İlk derece mahkemesince toplanan deliller ve yapılan yargılama sonunda,”… Mahkememizce yapılan yargılama, toplanan deliller, sözleşme ve ihtarnameler, fesih ihbarnamesi,tapu kaydı, ipotek resmi senedi, hüküm kurmaya yeterli ve elverişli görülmekle hükme esas alınan bilirkişi kök ve ek raporları birlikte değerlendirildiğinde; davalı … A.Ş. ile … arasında 22.04.2008 tarihli acentelik sözleşmesi kurulduğu, bu ilişkinin 24.01.2013 tarihinde yapılan fesih beyanı ile sona erdiği, davacı tarafın, sözleşmeden doğabilecek borcun teminatı olarak … ili … ilçesi … Mah. … pafta, … Parsel … Ada’da kayıtlı taşınmazı üzerine davalı lehine 100.000,00 TL limitli ipotek tesis edildiği, 30/06/2012 tarihli mutabakat belgesine göre 7.140,88 TL borç mevcudiyeti yönünden dava dışı … Sigorta Aracılık Hizmetleri Ltd. Şti. ile davalı …şirketinin mutabık oldukları, acentelik sözleşmesinde de vergi ödemelerinin acenteye ait olduğuna yönelik hüküm bulunduğu ayrıca tarafların mutabakatlaşmalarında açıkça gösterilmesi nedeniyle dava dışı … Sigorta Aracılık Hizmetleri Ltd. Şti.’nin vergilerin acente tarafından ödenmesi hususunda bilgi sahibi olduğu, davacı tarafça sunulan ödeme belgelerinin bilirkişi raporu ile tespit edildiği üzere davalı … şirketinin kayıtlarına alındığı ve cari hesaptan tenzilinin sağlandığı, ipoteğin dava dışı … Sigorta Aracılık Hizmetleri Ltd. Şti.’nin ürettiği poliçelerin prim borçlarını da kapsadığı, bu nedenle davalının dava dışı … Sigorta Aracılık Hizmetleri Ltd. Şti. tarafından düzenlenen poliçelerden kaynaklanan alacağını henüz tahsil edemediği, bu nedenle davalı lehine verilen ipoteğin de teminat görevini ve niteliğini henüz yitirmediği, dava dışı … Sigorta Aracılık Hizmetleri Ltd. Şti.’nin poliçelerden kaynaklanan aktarma yükümlülüğünün hem fesih tarihi hem ihtarname tarihi hem de dava tarihi itibariyle henüz sona ermediği, acente borcunun tümüyle sonlanmadığı, 6098 sayılı TBK’nın 100. vd. maddeleri gözetildiğinde alacaklının kısmi ödemeyi kabule zorlanamayacağından dava tarihi itibariyle ipoteğin kaldırılması talebinin yerinde olmadığı anlaşıldığından davanın reddine karar vermek gerekmiş ve aşağıdaki hüküm kurulmuştur. (Benzer mahiyette Yargıtay 11. Hukuk Dairesi’nin 2015/11651 E., 2016/5604K., 2018/3008 E. 2019/4605 K. Sayılı ilamları)…” şeklindeki gerekçeyle davanın reddine karar verilmiş, karara karşı davacı vekili tarafından istinaf yoluna başvurulmuştur.

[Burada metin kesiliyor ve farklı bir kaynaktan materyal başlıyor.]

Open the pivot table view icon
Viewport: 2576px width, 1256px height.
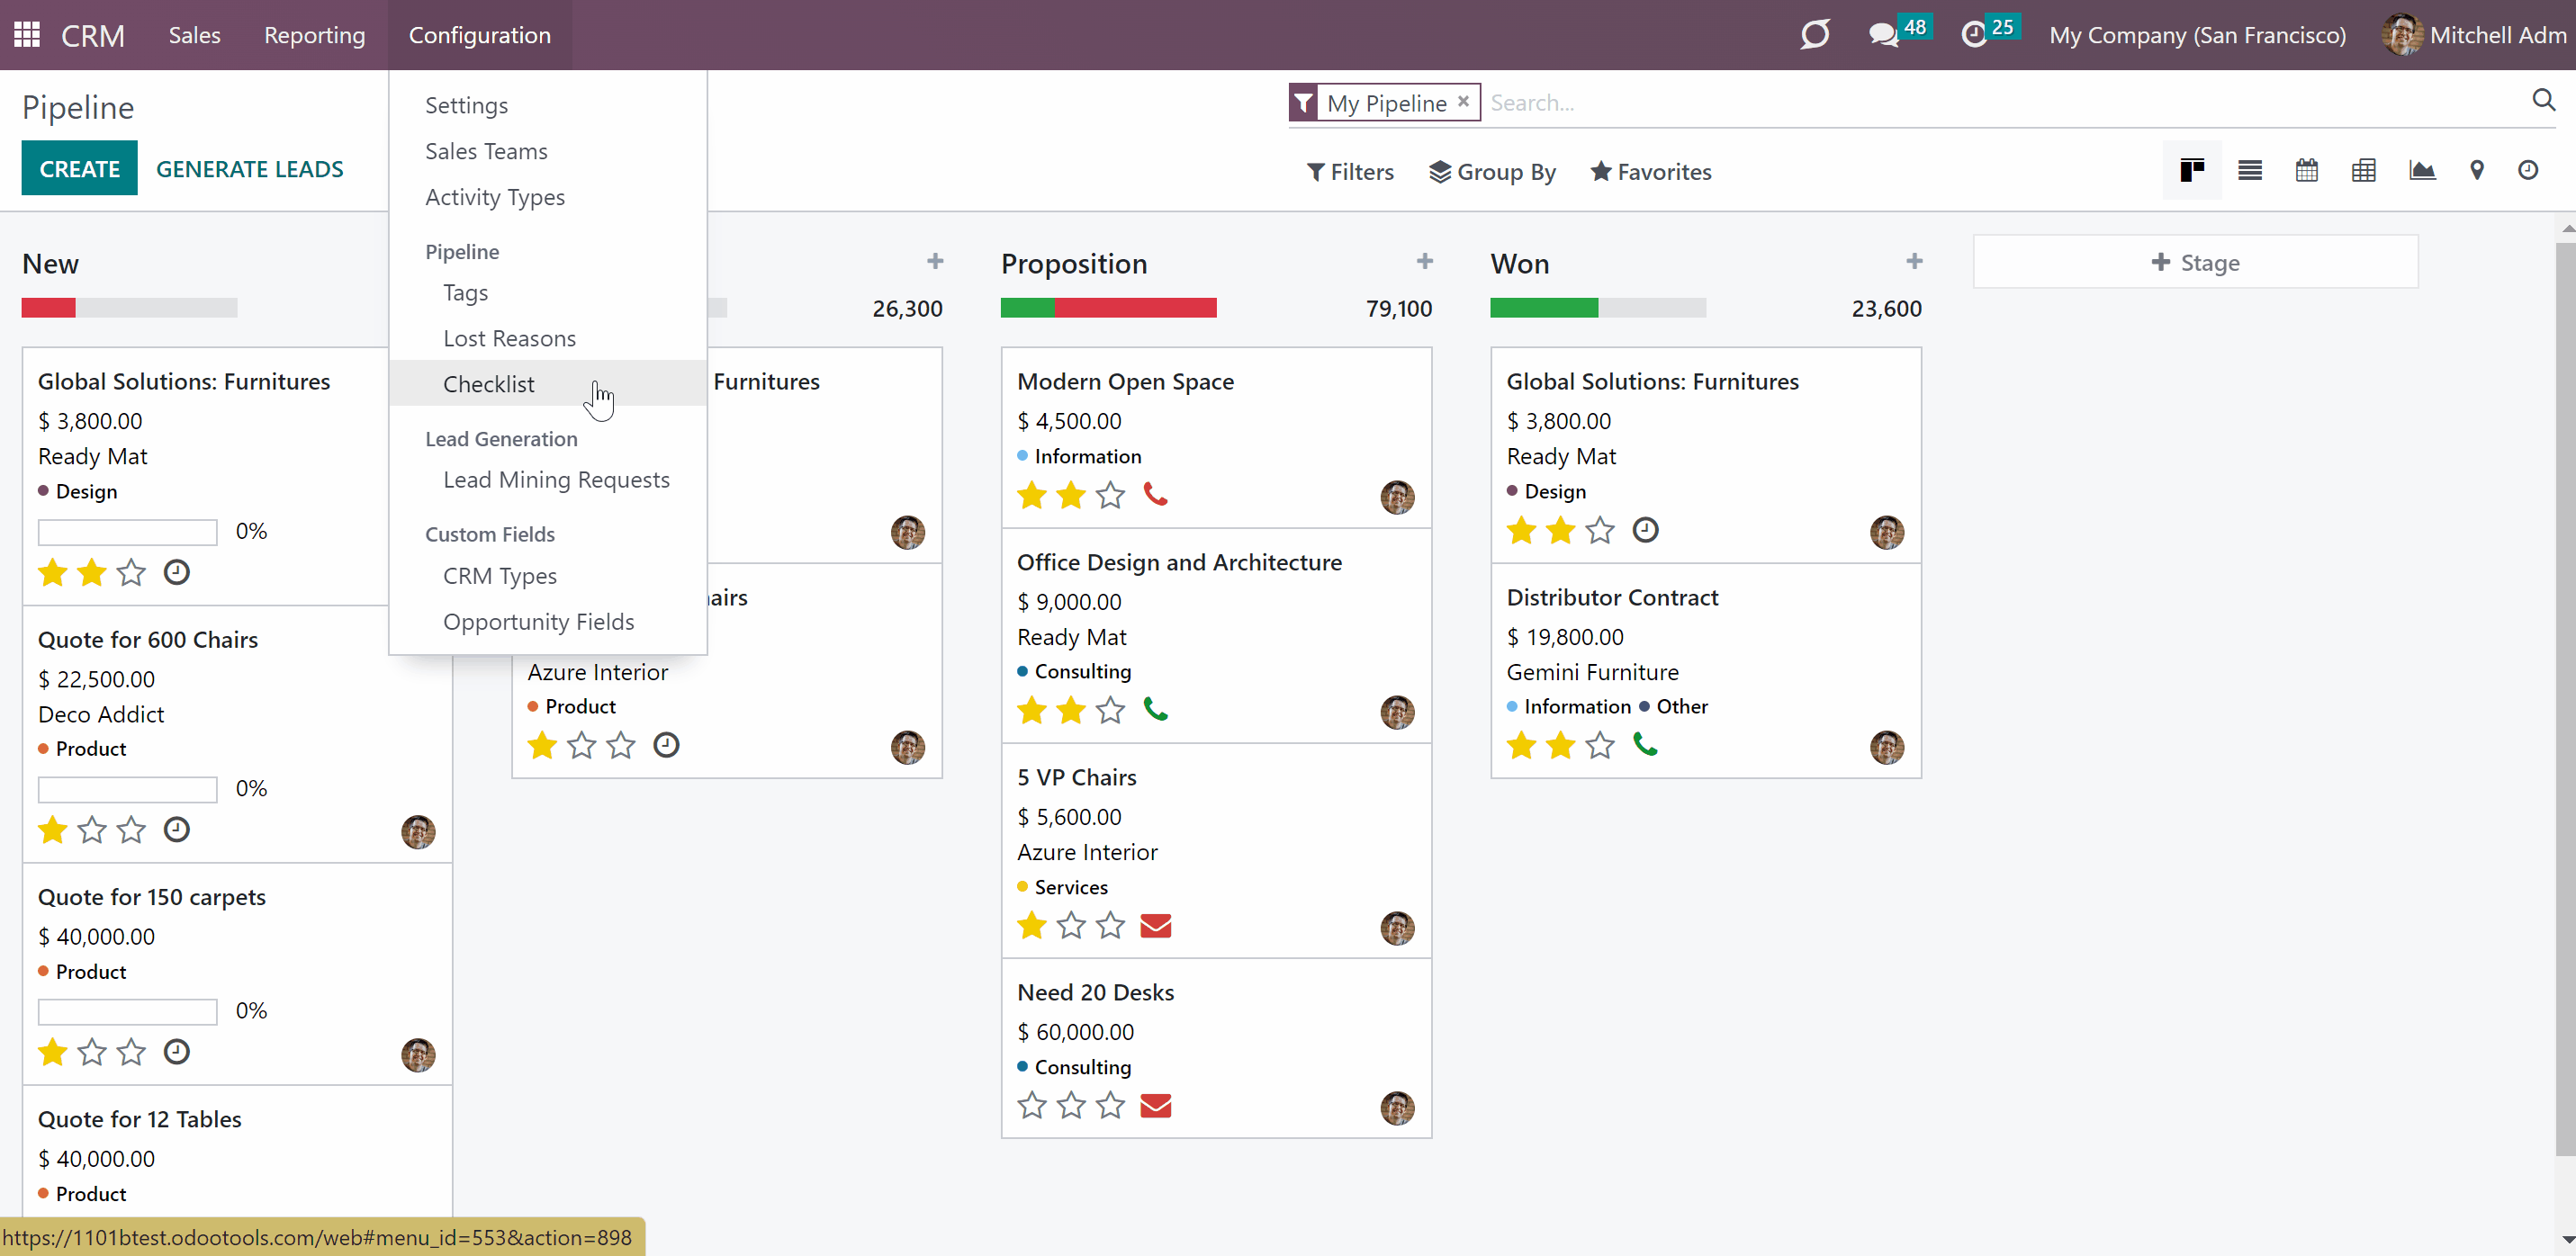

İnceleme; 6100 sayılı HMK’nın 355. madde hükmü uyarınca, istinaf dilekçesinde belirtilen sebeplerle sınırlı olarak ve kamu düzenine aykırı hususların olup olmadığı gözetilerek yapılmıştır.
Somut olayda, taraflar arasında 22/04/2008 tarihli Acentelik Sözleşmesi’nin imzalandığı, sözleşme uyarınca davacı tarafından;06/05/2008 tarihinde … ili … ilçesi … Mah. … pafta, … Parsel … Ada’da …’a ait taşınmazın … Acentesi … Sigorta Aracılık Hizmetleri Ltd. Şti.’nin acentelik teminatı olarak 100.000,00 TL limitle 1.dereceden ipotek verildiği, davalı … şirketince Beşiktaş 15. Noterliği’nin 23/10/2014 tarih 11174 numaralı ihtarnamesi ile, 22/04/2008 tarihli Acentelik Sözleşmesi’nin 24/01/2013 tarihinde feshedildiği, acentenin cari hesap borç bakiyesinin 30/09/2014 tarihi itibariyle 9.483,90.-TL olduğunun, borcun 10 gün içeresinde ödenmemesi halinde sözleşmenin teminatı olarak verilen ipoteğin paraya çevrilmesi yoluyla takip yapılacağının ihtar edildiği, bildirilen borcun ödenmemesi üzerine davacı aleyhine İstanbul 10.İcra Müdürlüğünün 2014/4937 Esas sayılı dosyası ile, 9.483,00 TL asıl alacak ve 130,94 TL işlemiş faizin tahsili talebi ile ipoteğin paraya çevrilmesi yoluyla icra takibi açıldığı, davacının takibe itiraz etmesi üzerine davalının, İstanbul 1.Asliye Ticaret Mahkemesi’nin 2015/469 Esas sayılı dosyasında itirazın iptali davası açtığı, bahsi edilen dava dosyasında, istinafa konu yerel mahkeme dosyasından verilecek kararın kesinleşmesinin bekletici mesele yapıldığı anlaşılmıştır.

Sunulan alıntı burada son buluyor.